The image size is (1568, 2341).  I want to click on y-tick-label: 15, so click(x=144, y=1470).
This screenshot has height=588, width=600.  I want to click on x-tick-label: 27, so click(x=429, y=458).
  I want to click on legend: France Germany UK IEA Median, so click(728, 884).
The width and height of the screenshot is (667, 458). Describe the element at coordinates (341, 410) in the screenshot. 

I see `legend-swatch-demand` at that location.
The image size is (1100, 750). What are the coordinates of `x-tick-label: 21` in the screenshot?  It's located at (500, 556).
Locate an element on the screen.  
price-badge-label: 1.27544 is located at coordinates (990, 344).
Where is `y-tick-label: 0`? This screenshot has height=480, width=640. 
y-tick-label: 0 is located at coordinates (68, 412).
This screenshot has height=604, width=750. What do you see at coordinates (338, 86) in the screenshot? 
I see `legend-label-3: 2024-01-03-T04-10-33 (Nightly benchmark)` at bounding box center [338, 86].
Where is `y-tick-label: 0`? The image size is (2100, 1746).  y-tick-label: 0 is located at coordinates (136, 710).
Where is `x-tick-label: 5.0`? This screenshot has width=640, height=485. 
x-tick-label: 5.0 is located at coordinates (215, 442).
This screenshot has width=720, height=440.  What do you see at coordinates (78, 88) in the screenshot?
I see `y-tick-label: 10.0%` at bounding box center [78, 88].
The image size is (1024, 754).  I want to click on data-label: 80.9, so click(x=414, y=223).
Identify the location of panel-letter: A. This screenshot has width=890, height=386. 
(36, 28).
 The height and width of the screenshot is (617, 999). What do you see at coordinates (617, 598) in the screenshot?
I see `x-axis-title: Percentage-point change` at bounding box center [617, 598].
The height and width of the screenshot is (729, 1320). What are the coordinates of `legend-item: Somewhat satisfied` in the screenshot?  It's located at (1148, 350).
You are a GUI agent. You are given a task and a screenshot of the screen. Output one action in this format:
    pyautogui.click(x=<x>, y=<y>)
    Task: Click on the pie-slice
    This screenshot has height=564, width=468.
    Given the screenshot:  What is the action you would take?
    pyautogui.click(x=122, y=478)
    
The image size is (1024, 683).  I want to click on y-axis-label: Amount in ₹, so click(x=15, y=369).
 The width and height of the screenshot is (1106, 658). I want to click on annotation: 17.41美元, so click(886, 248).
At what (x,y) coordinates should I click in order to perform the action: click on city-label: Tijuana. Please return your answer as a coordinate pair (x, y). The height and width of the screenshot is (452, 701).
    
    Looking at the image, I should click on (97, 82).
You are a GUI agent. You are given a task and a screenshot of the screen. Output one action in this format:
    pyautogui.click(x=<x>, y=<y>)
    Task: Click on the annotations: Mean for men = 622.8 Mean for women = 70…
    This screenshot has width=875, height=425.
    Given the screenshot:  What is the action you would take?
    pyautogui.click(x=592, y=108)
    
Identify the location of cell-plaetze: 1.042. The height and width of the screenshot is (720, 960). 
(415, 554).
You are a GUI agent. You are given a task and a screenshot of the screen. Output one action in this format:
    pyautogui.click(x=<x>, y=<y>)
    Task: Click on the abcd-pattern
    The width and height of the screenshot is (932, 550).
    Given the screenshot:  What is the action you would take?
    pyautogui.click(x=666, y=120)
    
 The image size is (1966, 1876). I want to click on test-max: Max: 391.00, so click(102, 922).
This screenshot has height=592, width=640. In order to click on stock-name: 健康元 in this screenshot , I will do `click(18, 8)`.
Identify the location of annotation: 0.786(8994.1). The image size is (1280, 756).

> _Work to be completed_: Write out every item above word for word, with nothing added, dropped, or changed.

> _Answer box_:
The image size is (1568, 2341).  I want to click on y-tick-label: 15, so click(x=144, y=1470).
This screenshot has height=588, width=600.  I want to click on x-tick-label: 27, so click(x=429, y=458).
  I want to click on legend: France Germany UK IEA Median, so click(728, 884).
The width and height of the screenshot is (667, 458). Describe the element at coordinates (341, 410) in the screenshot. 

I see `legend-swatch-demand` at that location.
The image size is (1100, 750). What are the coordinates of `x-tick-label: 21` in the screenshot?  It's located at (500, 556).
Locate an element on the screen.  
price-badge-label: 1.27544 is located at coordinates (990, 344).
Where is `y-tick-label: 0`? This screenshot has height=480, width=640. 
y-tick-label: 0 is located at coordinates (68, 412).
This screenshot has height=604, width=750. What do you see at coordinates (338, 86) in the screenshot? 
I see `legend-label-3: 2024-01-03-T04-10-33 (Nightly benchmark)` at bounding box center [338, 86].
Where is `y-tick-label: 0`? The image size is (2100, 1746).  y-tick-label: 0 is located at coordinates (136, 710).
Where is `x-tick-label: 5.0`? This screenshot has width=640, height=485. 
x-tick-label: 5.0 is located at coordinates (215, 442).
This screenshot has width=720, height=440.  What do you see at coordinates (78, 88) in the screenshot?
I see `y-tick-label: 10.0%` at bounding box center [78, 88].
The image size is (1024, 754).  I want to click on data-label: 80.9, so click(x=414, y=223).
Identify the location of panel-letter: A. This screenshot has width=890, height=386. 
(36, 28).
 The height and width of the screenshot is (617, 999). What do you see at coordinates (617, 598) in the screenshot?
I see `x-axis-title: Percentage-point change` at bounding box center [617, 598].
The height and width of the screenshot is (729, 1320). What are the coordinates of `legend-item: Somewhat satisfied` in the screenshot?  It's located at (1148, 350).
You are a GUI agent. You are given a task and a screenshot of the screen. Output one action in this format:
    pyautogui.click(x=<x>, y=<y>)
    Task: Click on the pie-slice
    This screenshot has height=564, width=468.
    Given the screenshot:  What is the action you would take?
    pyautogui.click(x=122, y=478)
    
The image size is (1024, 683).  I want to click on y-axis-label: Amount in ₹, so click(x=15, y=369).
 The width and height of the screenshot is (1106, 658). I want to click on annotation: 17.41美元, so click(886, 248).
At what (x,y) coordinates should I click in order to perform the action: click on city-label: Tijuana. Please return your answer as a coordinate pair (x, y). The height and width of the screenshot is (452, 701).
    
    Looking at the image, I should click on (97, 82).
You are a GUI agent. You are given a task and a screenshot of the screen. Output one action in this format:
    pyautogui.click(x=<x>, y=<y>)
    Task: Click on the annotations: Mean for men = 622.8 Mean for women = 70…
    This screenshot has width=875, height=425.
    Given the screenshot:  What is the action you would take?
    pyautogui.click(x=592, y=108)
    
Identify the location of cell-plaetze: 1.042. The height and width of the screenshot is (720, 960). 
(415, 554).
You are a GUI agent. You are given a task and a screenshot of the screen. Output one action in this format:
    pyautogui.click(x=<x>, y=<y>)
    Task: Click on the abcd-pattern
    The width and height of the screenshot is (932, 550).
    Given the screenshot:  What is the action you would take?
    pyautogui.click(x=666, y=120)
    
 The image size is (1966, 1876). I want to click on test-max: Max: 391.00, so click(102, 922).
This screenshot has height=592, width=640. In order to click on stock-name: 健康元 in this screenshot , I will do `click(18, 8)`.
Identify the location of annotation: 0.786(8994.1). The image size is (1280, 756).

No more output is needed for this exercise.